**Work instruction:** Every line of the data that includes "computer" should be copied out.

··· Information ···

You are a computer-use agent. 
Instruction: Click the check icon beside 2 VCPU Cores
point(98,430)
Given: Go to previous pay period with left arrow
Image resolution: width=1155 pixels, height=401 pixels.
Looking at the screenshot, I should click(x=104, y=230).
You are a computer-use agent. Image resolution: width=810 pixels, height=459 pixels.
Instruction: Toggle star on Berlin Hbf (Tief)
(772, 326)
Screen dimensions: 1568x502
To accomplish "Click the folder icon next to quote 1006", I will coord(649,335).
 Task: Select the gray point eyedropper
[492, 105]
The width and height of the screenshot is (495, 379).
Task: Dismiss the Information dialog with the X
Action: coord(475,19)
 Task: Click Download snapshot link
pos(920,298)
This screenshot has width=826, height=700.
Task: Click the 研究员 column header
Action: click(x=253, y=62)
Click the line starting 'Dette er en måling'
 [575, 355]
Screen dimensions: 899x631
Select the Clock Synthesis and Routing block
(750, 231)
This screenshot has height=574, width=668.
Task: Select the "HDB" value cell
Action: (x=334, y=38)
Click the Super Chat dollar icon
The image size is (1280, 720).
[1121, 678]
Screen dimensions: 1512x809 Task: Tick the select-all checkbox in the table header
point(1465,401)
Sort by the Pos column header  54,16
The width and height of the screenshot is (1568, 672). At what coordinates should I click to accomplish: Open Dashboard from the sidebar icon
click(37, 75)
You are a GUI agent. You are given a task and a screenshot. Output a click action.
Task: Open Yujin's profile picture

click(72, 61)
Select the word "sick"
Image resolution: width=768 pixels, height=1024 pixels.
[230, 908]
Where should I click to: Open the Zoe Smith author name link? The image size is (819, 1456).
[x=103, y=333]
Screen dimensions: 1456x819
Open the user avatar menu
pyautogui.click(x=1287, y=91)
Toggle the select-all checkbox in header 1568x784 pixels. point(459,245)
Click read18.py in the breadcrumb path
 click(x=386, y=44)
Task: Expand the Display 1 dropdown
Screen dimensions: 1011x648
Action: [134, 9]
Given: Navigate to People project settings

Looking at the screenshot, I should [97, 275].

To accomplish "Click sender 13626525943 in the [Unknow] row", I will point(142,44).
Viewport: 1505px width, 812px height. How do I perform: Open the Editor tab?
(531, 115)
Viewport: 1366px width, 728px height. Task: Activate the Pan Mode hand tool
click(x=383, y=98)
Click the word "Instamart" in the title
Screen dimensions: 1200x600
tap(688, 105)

···

**Written solution:**
You are a computer-use agent. 
You are a computer-use agent. Image resolution: width=810 pixels, height=459 pixels.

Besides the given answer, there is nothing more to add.